Soccer is the one of the most popular sports in the world and the physical demands of the sport can lead to a myriad of injuries. Studies have shown that soccer has a high injury rate with most of these injuries occurring in the lower extremity, especially the ankle, the site of 80 percent of all soccer injuries.1–6
Youth and high school soccer have exploded in popularity over the last 25 to 30 years, and there has been a greater participation of women and girls during that time frame. Studies have shown that female players have an overall higher injury rate in comparison to males in competition and training.4 Professional players tend to have a higher injury rate than adolescent players but this is likely due to the intensity of competition. Due to these injuries, there are substantial medical costs and lost time.7
As podiatrists, it is imperative to know common soccer injuries and treatment regimens so the athlete can return to the field as soon as possible. Below are some common soccer injuries but this is not meant to be an all-inclusive list.
How To Treat Friction Blisters
Maybe the most common foot injury in all of sports, not just soccer, is the friction blister. Blisters can lead to pain and infection, resulting in lost time.

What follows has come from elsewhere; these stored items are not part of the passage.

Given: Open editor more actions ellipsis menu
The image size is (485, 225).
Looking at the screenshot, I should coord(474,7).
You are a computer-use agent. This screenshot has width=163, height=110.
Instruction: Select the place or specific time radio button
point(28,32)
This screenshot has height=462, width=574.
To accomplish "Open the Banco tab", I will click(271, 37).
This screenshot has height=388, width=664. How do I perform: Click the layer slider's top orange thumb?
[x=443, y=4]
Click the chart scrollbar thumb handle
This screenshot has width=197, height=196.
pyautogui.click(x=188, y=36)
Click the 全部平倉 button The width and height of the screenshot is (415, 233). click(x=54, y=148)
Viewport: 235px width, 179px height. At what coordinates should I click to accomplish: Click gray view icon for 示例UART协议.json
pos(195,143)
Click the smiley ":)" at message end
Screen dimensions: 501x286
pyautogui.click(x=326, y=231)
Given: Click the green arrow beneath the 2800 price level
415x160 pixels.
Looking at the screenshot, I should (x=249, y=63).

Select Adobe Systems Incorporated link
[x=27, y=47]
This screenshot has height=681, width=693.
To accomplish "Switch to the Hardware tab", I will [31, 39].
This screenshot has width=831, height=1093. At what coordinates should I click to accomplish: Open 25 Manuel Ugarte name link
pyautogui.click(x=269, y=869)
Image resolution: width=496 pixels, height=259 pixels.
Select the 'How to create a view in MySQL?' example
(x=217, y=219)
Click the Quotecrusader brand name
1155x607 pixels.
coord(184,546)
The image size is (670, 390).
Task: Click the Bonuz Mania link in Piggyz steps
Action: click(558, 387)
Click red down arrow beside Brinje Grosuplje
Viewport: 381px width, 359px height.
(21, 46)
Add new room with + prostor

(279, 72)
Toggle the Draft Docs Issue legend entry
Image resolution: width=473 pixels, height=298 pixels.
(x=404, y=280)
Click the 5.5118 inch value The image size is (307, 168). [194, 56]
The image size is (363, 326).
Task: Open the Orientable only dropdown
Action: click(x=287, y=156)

While the pathomechanics of blister formation are well documented, the prevention and treatment of blisters are not. Antiperspirants, lubricating agents, powders, moleskin, taping, tincture of benzoin and antibiotic ointment are treatment options, but they all have mixed results. Clinicians should drain blisters that have fluid and leave the roof of the blister intact. One can soak blisters in diluted betadine and protect the skin with a commercial skin lubricant to prevent further damage.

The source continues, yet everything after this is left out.